- **Excerpts from a dataset**:
====

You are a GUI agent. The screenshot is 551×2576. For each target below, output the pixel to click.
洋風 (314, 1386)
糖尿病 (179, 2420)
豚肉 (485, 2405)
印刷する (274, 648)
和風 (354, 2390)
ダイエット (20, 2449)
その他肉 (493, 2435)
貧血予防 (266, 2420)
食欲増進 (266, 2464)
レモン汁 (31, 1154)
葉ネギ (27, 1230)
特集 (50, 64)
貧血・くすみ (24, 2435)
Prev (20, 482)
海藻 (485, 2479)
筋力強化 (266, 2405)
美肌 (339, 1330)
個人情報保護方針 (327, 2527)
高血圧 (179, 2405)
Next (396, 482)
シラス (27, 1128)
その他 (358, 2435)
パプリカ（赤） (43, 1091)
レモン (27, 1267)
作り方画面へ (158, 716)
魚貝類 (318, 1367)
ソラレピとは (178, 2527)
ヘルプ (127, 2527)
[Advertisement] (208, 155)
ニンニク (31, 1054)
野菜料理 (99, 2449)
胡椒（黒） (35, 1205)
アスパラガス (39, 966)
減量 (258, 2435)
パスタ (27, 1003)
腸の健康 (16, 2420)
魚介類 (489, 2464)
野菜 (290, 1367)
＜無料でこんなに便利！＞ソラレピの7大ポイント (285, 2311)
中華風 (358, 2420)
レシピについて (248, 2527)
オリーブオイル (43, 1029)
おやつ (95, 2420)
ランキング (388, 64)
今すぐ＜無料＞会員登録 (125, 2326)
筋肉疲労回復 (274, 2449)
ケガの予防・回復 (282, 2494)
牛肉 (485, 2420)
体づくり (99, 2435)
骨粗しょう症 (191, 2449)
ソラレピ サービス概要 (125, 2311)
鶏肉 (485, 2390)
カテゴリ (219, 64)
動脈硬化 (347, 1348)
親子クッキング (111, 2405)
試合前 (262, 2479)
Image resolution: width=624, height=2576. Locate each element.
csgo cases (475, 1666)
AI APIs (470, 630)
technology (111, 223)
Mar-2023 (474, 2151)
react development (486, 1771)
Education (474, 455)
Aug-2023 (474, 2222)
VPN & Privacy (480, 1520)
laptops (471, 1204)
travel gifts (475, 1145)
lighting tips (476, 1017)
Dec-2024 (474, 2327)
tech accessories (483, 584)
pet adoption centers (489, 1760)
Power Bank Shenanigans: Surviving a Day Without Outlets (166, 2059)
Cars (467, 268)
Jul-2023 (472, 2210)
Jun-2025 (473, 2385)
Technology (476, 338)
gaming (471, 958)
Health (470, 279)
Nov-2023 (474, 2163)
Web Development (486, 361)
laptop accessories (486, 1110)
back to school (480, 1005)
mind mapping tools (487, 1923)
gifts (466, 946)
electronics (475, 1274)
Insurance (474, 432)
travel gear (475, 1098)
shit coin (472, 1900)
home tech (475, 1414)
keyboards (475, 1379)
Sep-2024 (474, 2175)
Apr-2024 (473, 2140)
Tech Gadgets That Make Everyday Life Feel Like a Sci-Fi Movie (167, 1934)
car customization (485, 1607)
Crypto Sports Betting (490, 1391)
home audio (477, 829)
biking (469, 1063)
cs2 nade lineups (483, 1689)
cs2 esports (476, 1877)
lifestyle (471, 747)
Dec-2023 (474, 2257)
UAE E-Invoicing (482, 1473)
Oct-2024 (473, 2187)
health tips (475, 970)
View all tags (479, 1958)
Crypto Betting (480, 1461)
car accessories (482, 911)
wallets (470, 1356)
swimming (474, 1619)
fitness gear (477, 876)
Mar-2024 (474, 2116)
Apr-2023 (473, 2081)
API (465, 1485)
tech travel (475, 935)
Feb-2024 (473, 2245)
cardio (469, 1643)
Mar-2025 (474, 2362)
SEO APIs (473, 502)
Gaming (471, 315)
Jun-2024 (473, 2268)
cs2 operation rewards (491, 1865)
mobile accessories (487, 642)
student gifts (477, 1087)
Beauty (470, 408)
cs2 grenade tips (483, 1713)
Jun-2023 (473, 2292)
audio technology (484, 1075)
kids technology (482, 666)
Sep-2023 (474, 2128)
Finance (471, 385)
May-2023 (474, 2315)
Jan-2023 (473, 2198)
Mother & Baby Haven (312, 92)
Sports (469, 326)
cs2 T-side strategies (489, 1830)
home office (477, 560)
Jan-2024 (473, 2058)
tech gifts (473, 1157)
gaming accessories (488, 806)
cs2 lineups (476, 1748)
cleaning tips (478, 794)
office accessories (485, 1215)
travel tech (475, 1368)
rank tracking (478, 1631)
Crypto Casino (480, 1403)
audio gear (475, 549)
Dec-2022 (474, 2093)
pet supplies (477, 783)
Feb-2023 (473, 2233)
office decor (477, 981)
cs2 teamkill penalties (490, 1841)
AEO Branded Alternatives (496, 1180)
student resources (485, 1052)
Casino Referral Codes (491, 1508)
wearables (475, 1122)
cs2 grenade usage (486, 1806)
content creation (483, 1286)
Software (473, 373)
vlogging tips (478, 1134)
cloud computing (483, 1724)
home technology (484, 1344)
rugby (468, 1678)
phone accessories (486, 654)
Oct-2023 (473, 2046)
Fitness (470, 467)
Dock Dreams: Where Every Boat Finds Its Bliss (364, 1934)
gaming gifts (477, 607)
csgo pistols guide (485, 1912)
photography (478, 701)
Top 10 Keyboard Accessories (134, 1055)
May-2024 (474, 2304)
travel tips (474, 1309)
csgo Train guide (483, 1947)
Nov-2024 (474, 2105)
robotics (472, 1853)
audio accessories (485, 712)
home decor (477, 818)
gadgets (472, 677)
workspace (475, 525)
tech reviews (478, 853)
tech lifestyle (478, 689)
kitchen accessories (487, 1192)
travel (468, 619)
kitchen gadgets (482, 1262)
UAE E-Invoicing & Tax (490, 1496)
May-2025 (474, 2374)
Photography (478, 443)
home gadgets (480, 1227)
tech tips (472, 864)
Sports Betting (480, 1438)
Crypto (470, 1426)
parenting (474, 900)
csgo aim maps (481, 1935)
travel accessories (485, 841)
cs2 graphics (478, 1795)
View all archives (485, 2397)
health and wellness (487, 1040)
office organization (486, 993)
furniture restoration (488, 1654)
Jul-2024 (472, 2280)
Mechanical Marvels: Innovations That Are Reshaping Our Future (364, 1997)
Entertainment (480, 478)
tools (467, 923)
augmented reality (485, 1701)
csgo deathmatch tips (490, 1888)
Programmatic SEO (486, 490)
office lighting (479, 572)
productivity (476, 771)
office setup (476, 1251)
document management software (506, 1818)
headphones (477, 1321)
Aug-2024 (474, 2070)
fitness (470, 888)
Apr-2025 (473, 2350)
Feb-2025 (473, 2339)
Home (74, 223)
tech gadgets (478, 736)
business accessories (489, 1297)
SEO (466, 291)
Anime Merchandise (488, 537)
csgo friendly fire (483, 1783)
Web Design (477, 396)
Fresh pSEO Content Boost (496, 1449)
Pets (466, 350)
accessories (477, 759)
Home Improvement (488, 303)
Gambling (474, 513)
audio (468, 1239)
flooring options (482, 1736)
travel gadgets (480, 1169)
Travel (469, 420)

====

- **Task prompt**: Return, unchanged, the run of lines above that opens with the line containing "robotics (472, 1853)" and closes with the line containing "flooring options (482, 1736)". Include both.

- **Task output**:
robotics (472, 1853)
audio accessories (485, 712)
home decor (477, 818)
gadgets (472, 677)
workspace (475, 525)
tech reviews (478, 853)
tech lifestyle (478, 689)
kitchen accessories (487, 1192)
travel (468, 619)
kitchen gadgets (482, 1262)
UAE E-Invoicing & Tax (490, 1496)
May-2025 (474, 2374)
Photography (478, 443)
home gadgets (480, 1227)
tech tips (472, 864)
Sports Betting (480, 1438)
Crypto (470, 1426)
parenting (474, 900)
csgo aim maps (481, 1935)
travel accessories (485, 841)
cs2 graphics (478, 1795)
View all archives (485, 2397)
health and wellness (487, 1040)
office organization (486, 993)
furniture restoration (488, 1654)
Jul-2024 (472, 2280)
Mechanical Marvels: Innovations That Are Reshaping Our Future (364, 1997)
Entertainment (480, 478)
tools (467, 923)
augmented reality (485, 1701)
csgo deathmatch tips (490, 1888)
Programmatic SEO (486, 490)
office lighting (479, 572)
productivity (476, 771)
office setup (476, 1251)
document management software (506, 1818)
headphones (477, 1321)
Aug-2024 (474, 2070)
fitness (470, 888)
Apr-2025 (473, 2350)
Feb-2025 (473, 2339)
Home (74, 223)
tech gadgets (478, 736)
business accessories (489, 1297)
SEO (466, 291)
Anime Merchandise (488, 537)
csgo friendly fire (483, 1783)
Web Design (477, 396)
Fresh pSEO Content Boost (496, 1449)
Pets (466, 350)
accessories (477, 759)
Home Improvement (488, 303)
Gambling (474, 513)
audio (468, 1239)
flooring options (482, 1736)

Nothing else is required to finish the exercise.